Below this line is a set of entries; quote exactly the lines from the line that contains "At what coordinates should I click to accomplish: Add" to the line that contains "Given: Click Zara Hart's profile photo", both lines included.

Material shown:
[Start of section]
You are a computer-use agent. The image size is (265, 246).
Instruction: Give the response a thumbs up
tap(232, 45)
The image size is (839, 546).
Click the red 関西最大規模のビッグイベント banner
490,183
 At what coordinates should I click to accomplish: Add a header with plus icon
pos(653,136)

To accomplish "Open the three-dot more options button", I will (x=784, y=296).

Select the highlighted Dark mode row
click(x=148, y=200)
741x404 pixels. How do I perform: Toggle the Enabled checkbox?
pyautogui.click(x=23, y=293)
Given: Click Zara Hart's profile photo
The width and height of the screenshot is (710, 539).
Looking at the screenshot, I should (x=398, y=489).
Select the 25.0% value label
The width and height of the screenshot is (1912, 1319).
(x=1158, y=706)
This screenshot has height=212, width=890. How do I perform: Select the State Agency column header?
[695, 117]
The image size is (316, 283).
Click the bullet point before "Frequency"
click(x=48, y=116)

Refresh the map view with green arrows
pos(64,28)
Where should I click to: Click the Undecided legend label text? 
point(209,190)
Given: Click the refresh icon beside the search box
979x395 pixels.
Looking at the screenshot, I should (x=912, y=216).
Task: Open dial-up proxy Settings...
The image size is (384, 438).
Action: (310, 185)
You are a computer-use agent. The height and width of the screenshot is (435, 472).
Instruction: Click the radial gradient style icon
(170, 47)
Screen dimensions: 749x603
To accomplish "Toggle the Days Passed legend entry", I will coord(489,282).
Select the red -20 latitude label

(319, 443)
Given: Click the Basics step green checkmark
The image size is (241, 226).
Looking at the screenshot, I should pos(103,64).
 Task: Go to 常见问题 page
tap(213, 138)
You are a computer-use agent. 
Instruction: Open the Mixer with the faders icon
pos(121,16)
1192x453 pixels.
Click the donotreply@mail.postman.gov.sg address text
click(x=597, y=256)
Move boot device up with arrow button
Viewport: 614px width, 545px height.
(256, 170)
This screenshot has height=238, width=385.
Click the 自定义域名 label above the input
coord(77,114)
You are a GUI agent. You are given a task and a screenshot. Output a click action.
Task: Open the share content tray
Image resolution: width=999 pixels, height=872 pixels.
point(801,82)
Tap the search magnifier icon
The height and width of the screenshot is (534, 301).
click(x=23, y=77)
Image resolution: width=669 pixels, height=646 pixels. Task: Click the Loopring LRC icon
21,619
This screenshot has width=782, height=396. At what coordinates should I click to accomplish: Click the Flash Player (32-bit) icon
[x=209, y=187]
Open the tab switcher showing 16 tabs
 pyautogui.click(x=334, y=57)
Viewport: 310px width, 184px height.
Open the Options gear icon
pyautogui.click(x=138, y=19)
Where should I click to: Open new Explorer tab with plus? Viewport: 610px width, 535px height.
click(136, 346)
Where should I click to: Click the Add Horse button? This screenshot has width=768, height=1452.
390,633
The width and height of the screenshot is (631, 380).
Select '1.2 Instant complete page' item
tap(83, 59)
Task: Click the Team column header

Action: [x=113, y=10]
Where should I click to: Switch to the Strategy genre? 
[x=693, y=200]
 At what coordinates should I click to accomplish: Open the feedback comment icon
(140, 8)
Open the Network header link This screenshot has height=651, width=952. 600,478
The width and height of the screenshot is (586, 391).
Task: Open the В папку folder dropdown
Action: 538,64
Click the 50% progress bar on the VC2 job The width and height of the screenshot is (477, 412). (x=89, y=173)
[End of section]
Solution to this exercise:
 At what coordinates should I click to accomplish: Add a header with plus icon
pos(653,136)

To accomplish "Open the three-dot more options button", I will (x=784, y=296).

Select the highlighted Dark mode row
click(x=148, y=200)
741x404 pixels. How do I perform: Toggle the Enabled checkbox?
pyautogui.click(x=23, y=293)
Given: Click Zara Hart's profile photo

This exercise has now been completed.